Some left wing progressive Democrats want an immediate
impeachment of Trump, others do not. Here in Connecticut, according to a recent media report,
“Members of Connecticut’s congressional delegation are re-evaluating their
positions on impeachment following revelations by President Donald Trump that
he discussed former Vice President Joseph Biden and his son with Ukraine’s
leader.”
Democrat Speaker of the House Nancy Pelosi had been
resisting calls for impeachment from far leftists in her party. Members of
Connecticut’s all Democrat U.S. Congressional Delegation appeared to have
acceded to her wishes, but in the wake of this disclosure, “Democratic
lawmakers,” according to the report, announced Monday that an impeachment
proceeding might be necessary, given new information about the president’s
conversation with Zelensky. They “include Sens. Richard Blumenthal and Chris
Murphy and Reps. John Larson, Rosa DeLauro and Joe Courtney.”

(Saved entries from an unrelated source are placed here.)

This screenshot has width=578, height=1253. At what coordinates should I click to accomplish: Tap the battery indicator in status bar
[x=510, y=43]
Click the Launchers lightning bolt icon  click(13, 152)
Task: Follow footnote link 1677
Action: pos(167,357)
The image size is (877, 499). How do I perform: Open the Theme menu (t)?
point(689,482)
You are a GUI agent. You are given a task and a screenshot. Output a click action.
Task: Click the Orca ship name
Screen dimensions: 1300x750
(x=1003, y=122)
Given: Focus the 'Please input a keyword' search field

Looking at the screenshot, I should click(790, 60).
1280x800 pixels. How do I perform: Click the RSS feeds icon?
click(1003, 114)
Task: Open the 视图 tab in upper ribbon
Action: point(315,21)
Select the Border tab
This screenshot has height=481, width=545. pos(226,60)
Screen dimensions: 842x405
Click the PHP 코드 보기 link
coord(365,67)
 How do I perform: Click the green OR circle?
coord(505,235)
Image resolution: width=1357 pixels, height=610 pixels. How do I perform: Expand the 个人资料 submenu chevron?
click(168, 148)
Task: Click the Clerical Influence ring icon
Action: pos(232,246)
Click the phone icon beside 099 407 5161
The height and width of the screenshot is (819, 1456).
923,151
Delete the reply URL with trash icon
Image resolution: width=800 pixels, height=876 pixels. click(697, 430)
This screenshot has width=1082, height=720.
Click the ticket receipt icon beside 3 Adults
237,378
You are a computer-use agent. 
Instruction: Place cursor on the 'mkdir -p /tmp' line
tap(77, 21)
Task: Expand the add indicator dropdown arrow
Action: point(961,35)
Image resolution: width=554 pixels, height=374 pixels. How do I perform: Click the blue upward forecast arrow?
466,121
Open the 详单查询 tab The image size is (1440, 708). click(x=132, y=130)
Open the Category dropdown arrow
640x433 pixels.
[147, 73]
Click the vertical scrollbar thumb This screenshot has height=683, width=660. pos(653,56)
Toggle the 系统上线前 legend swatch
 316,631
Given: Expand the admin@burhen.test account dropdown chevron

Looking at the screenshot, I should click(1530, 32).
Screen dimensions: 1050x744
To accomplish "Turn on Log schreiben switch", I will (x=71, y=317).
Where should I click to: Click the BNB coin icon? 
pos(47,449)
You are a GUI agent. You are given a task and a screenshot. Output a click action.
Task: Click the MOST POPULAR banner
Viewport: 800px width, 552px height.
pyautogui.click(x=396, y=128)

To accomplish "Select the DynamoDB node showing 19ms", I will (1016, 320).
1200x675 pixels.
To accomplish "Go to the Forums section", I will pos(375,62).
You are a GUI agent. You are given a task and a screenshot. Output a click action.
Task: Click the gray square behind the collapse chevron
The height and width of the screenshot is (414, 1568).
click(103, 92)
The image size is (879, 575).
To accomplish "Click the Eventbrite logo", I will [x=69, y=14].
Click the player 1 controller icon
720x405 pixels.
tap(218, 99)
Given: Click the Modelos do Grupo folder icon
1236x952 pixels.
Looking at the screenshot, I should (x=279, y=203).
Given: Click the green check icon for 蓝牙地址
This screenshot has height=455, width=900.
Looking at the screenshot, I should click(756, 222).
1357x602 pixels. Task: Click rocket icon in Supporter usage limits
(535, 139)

The question before the house is: Do Connecticut Democrats
want an impeachment, followed by a removal from office, or do they want a
live-wire campaign issue for the 2020 elections?
In the last off-presidential elections, Connecticut
Democrats effectively used the still pending Muller investigation to damage
Connecticut Republicans. According to
many commentators in Connecticut, the ploy worked, even though Trump did not
appear on Connecticut ballots; very likely it worked especially well because
Trump was not on the ballot and leading Republicans in the state were
characteristically silent in the face of the Democrat accusation that Trump, with
help from Putin, had snatched presidential victory from the mouth of Democrat
presidential nominee Clinton. Asked why Clinton had lost to Trump, Victor Davis
Hanson, a noted war scholar, responded -- because a majority of voters were
inclined to believe Trump when he was lying, a reference to Trump’s sometimes
wild hyperbole, rather than Clinton when she was telling the truth.
Convinced that the Malloy administration’s ruinous policies
would be foremost on the minds of voters, no prominent Republican in the state
answered the anti-Trump accusations bubbling up in media reports, and Democrat
progressives were swept into seats previously held by multi-term Republicans.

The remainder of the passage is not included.